■ Page
I was laying in Savasana the other day, ready to settle into my breathing, and letting my body relax into the mat when the yoga teacher started discussing this very topic. As I laid there, in total relaxation, I soaked in his every word like a sponge would absorb water.

We have to stop holding ourselves responsible for other people’s feelings and actions. Of course, as an empath, we care about other people and their feelings but there is a difference between being empathetic and beating ourselves up for doing what is best for ourselves. Other people may try and project onto us- they may try and tell us how we should be doing something thinking that their way is the right way. This does not mean we are doing something wrong. In this instance, smile and say thank you then go about doing what you were doing. By doing so, we are choosing to act in accordance with our beliefs rather than being told how we should be doing something. This does not mean we care for that person any less, it means we are holding ourselves to our truest form.

I am sure we have all been there- our partner comes into the kitchen and says that we are not making the coffee correctly or that we did not make the bed properly, or whatever the case may be. I am sure my examples are not the best but, hopefully you catch my drift. We are not doing something wrong simply because we are doing something in a different way than that person would do that exact same thing. Sure, we may succumb to projections placed on us because we do not want conflicts but this is not doing us any benefits either. Just because we do, say, or feel something different than the next person, does not mean our ways or beliefs are wrong.

■ Dataset excerpts
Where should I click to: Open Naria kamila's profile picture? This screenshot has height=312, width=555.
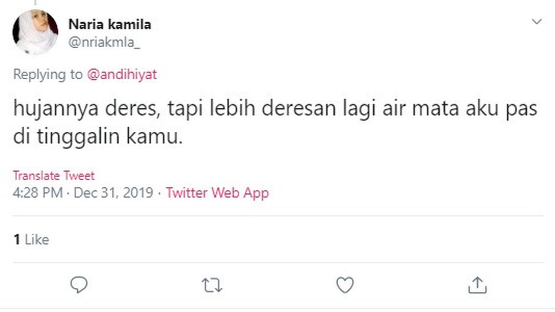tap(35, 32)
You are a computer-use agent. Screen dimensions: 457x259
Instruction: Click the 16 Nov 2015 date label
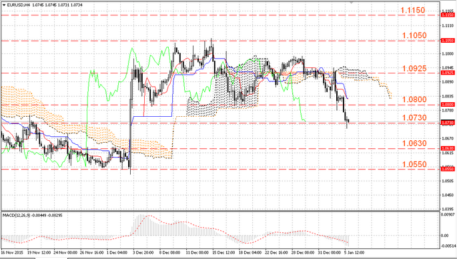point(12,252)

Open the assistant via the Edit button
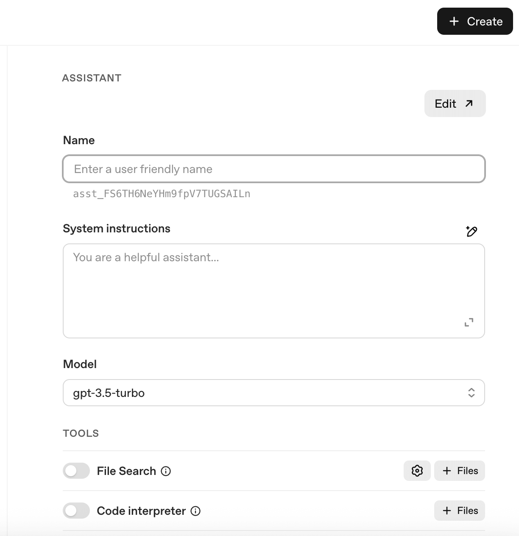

...

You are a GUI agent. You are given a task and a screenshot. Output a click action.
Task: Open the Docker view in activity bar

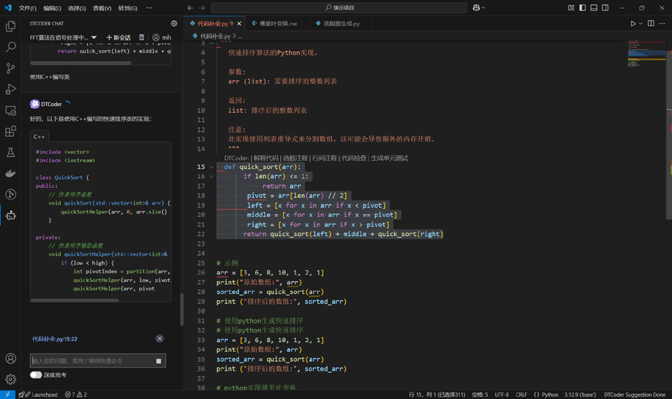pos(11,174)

■ Problems to solve
(A) In the passage about empaths, in which yoga pose was the writer lying when the teacher began discussing the topic?
(B) Copy the passage about empaths word for word from "I am sure we" to "beliefs are wrong.".

■ Responses in order
(A) Savasana.

(B)
I am sure we have all been there- our partner comes into the kitchen and says that we are not making the coffee correctly or that we did not make the bed properly, or whatever the case may be. I am sure my examples are not the best but, hopefully you catch my drift. We are not doing something wrong simply because we are doing something in a different way than that person would do that exact same thing. Sure, we may succumb to projections placed on us because we do not want conflicts but this is not doing us any benefits either. Just because we do, say, or feel something different than the next person, does not mean our ways or beliefs are wrong.